The subsequent work [25] offers a different take on the modeling approach and on achieving perfect secrecy for individual sequences. Instead of focusing on a finite-state eavesdropper with predefined knowledge, this approach models the encrypter itself as a finite-state machine (FSM), which processes both the plaintext and a stream of random key bits in a sequential manner. Central to this framework is the introduction of a new notion called finite-state encryptability, in the footsteps of finite-state compressibility introduced in [6]. Finite-state encryptability is defined as the minimum key rate required by any FSM-based encrypter to ensure that a particular measure of normalized empirical mutual information between the plaintext and ciphertext converges to zero as the block length increases. One of the main theoretical results in [25] asserts that the finite-state encryptability of a given individual sequence is lower-bounded by its finite-state compressibility. Stated differently, no finite-state encrypter can use a key rate below the sequence compressibility without compromising security, as defined in this setting. Once again, this lower bound is not merely theoretical; it can be asymptotically achieved through the same two-step process that was mentioned above: first compressing the plaintext using the Lempel–Ziv (LZ) algorithm and then applying one-time pad encryption to the resulting compressed bitstream. This mirrors earlier results in both compression and security, illustrating a deep connection between the two domains.

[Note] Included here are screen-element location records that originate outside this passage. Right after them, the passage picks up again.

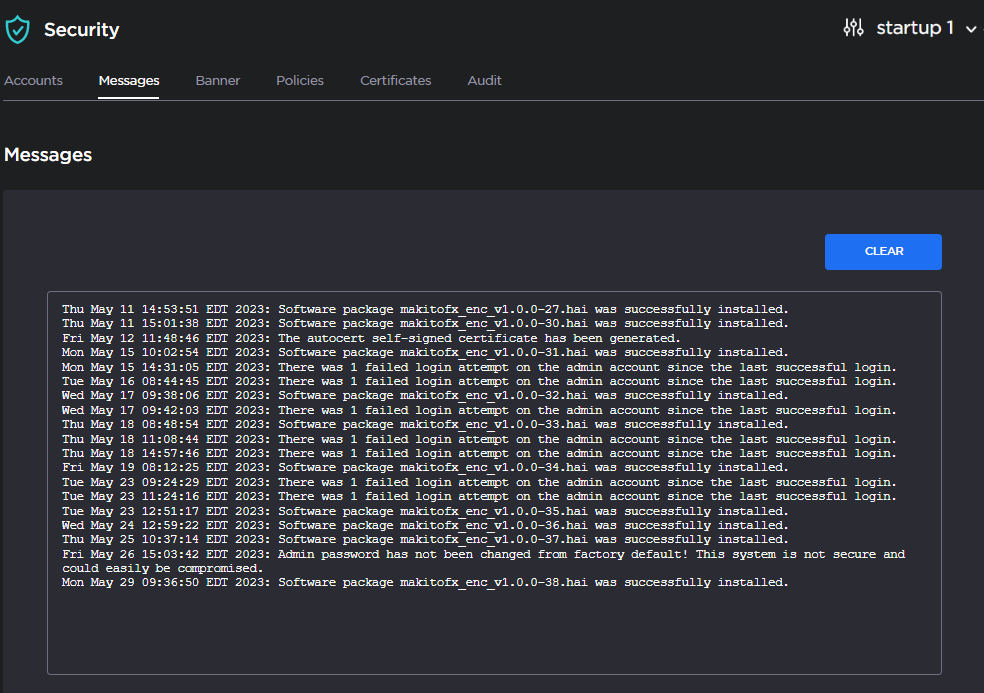Switch to the Certificates tab
This screenshot has width=984, height=693.
click(395, 80)

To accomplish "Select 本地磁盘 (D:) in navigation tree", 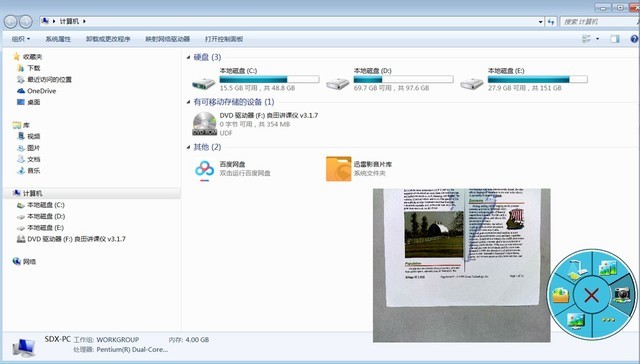I will click(x=41, y=216).
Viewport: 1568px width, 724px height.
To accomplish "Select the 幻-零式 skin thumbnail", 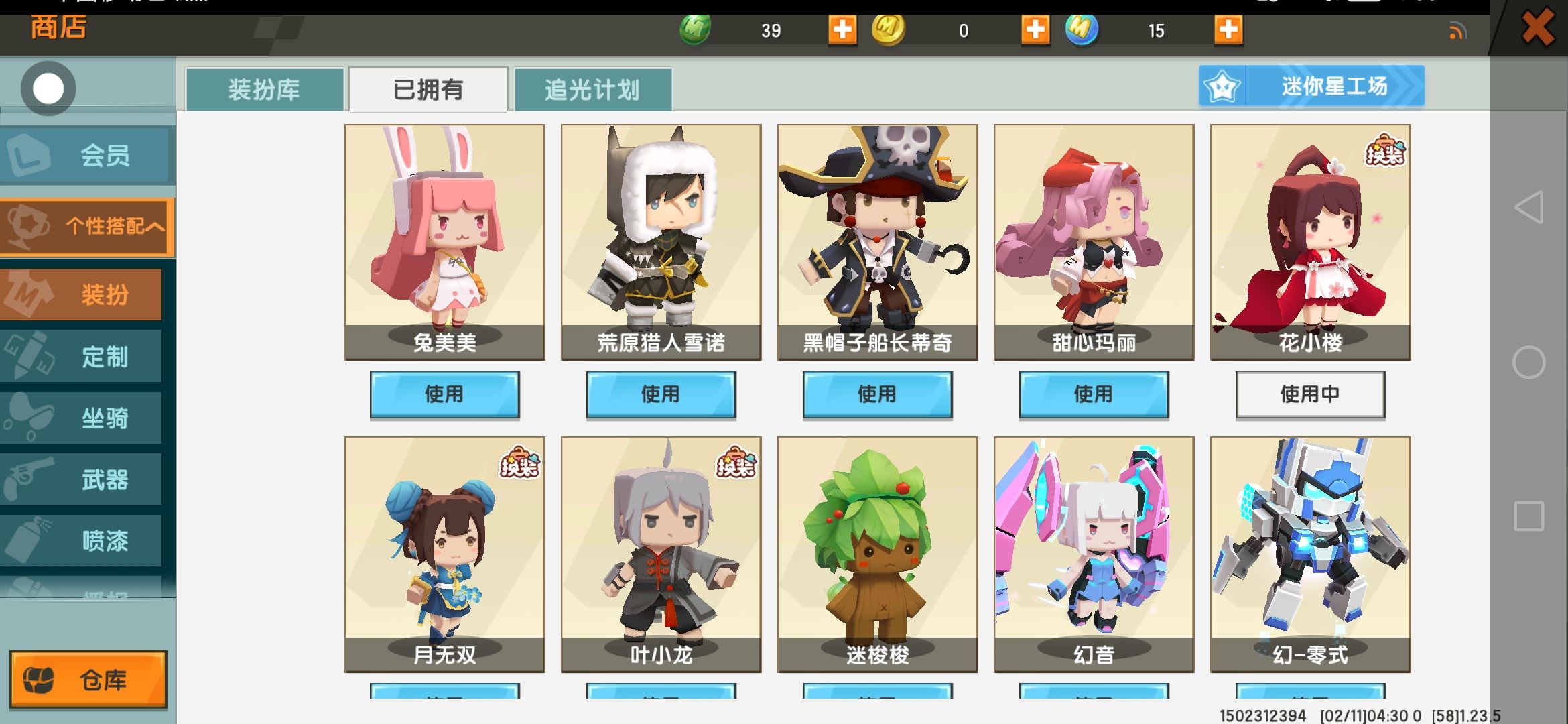I will click(1310, 554).
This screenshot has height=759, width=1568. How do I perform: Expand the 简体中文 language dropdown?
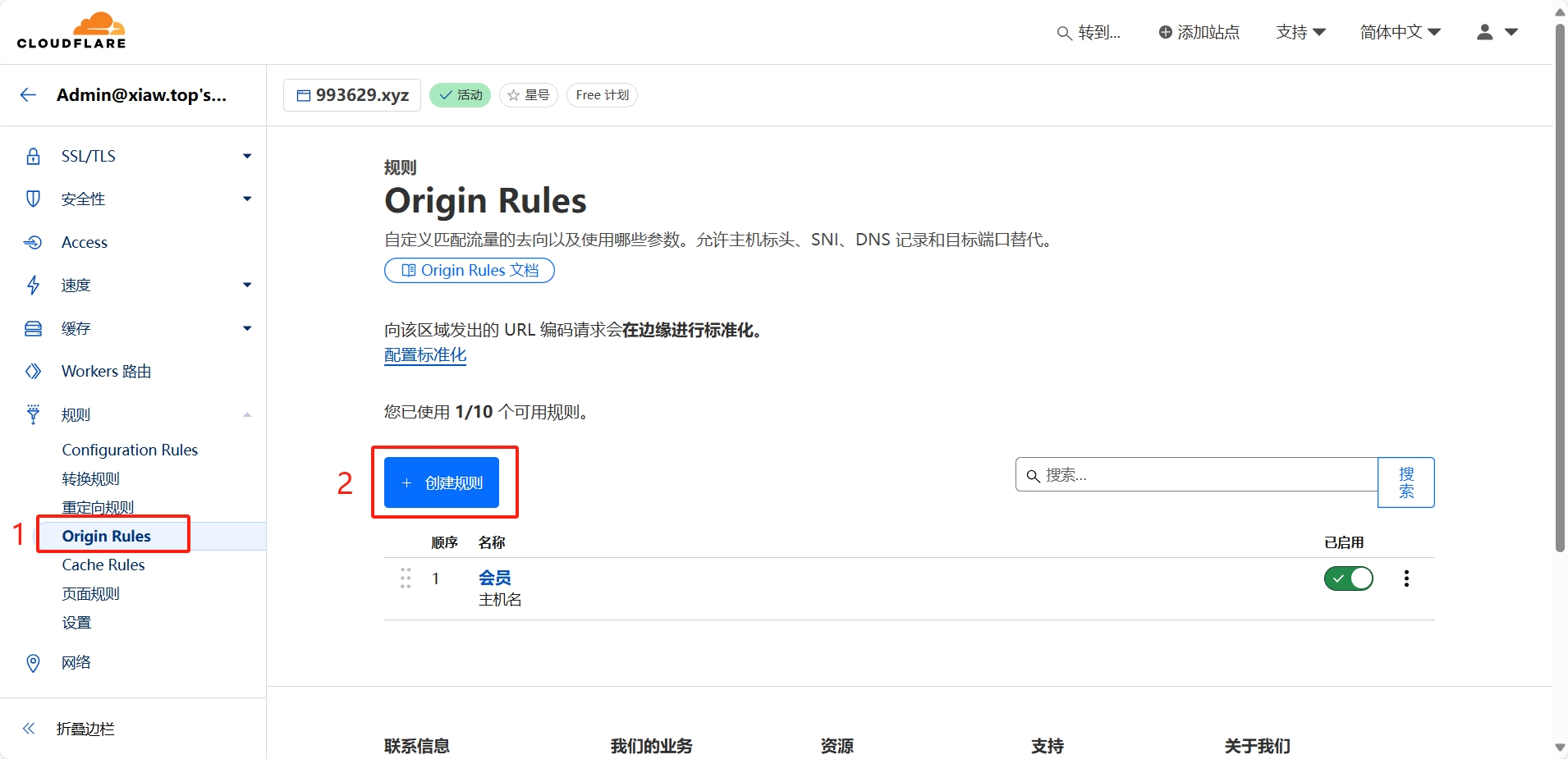[x=1398, y=32]
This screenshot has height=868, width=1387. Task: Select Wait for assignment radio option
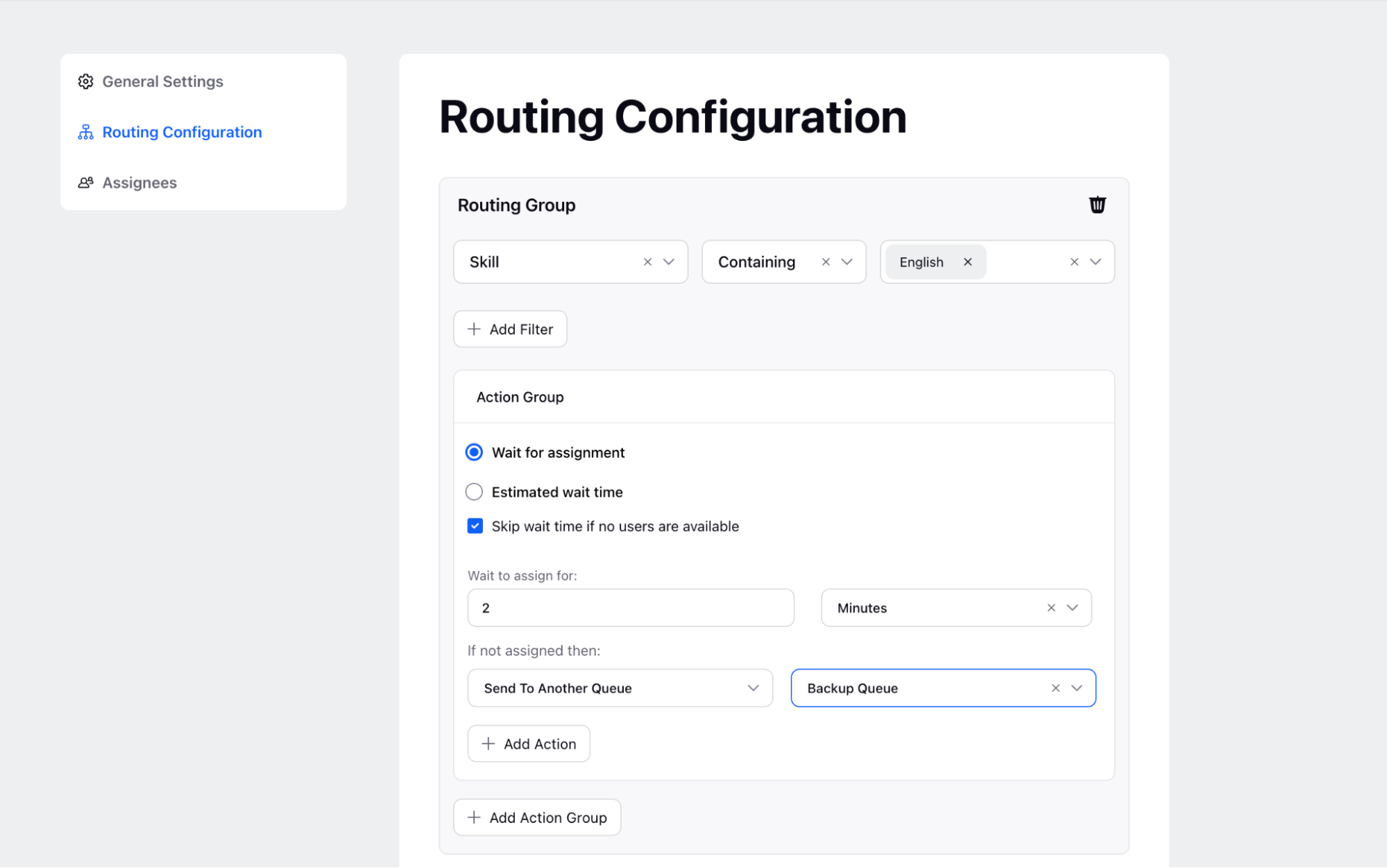(474, 452)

In this paper, we adopt the same model setting as in [25], but with a different security metric: the maximum leakage of information, which was first introduced by Issa, Wagner, and Kamath in [27] and then further explored in several more recent works, including [28,29,30,31,32], among others. This metric is closely related to, and similarly motivated by, the earlier security measure proposed in [33], which defines security as a scenario where the correct decoding exponent of the plaintext is not improved by the availability of the ciphertext, compared to that of blind guessing. For more details, see the last paragraph of Section 2.2.1. The maximum leakage metric is defined in a more general form and has a relatively straightforward expression, as demonstrated in [27] and further clarified in the following sections. As will be discussed in the sequel, the maximum leakage metric is particularly well suited for the individual-sequence setting considered here, as it is weakly dependent on the probability distribution of the plaintext, depending only on its support.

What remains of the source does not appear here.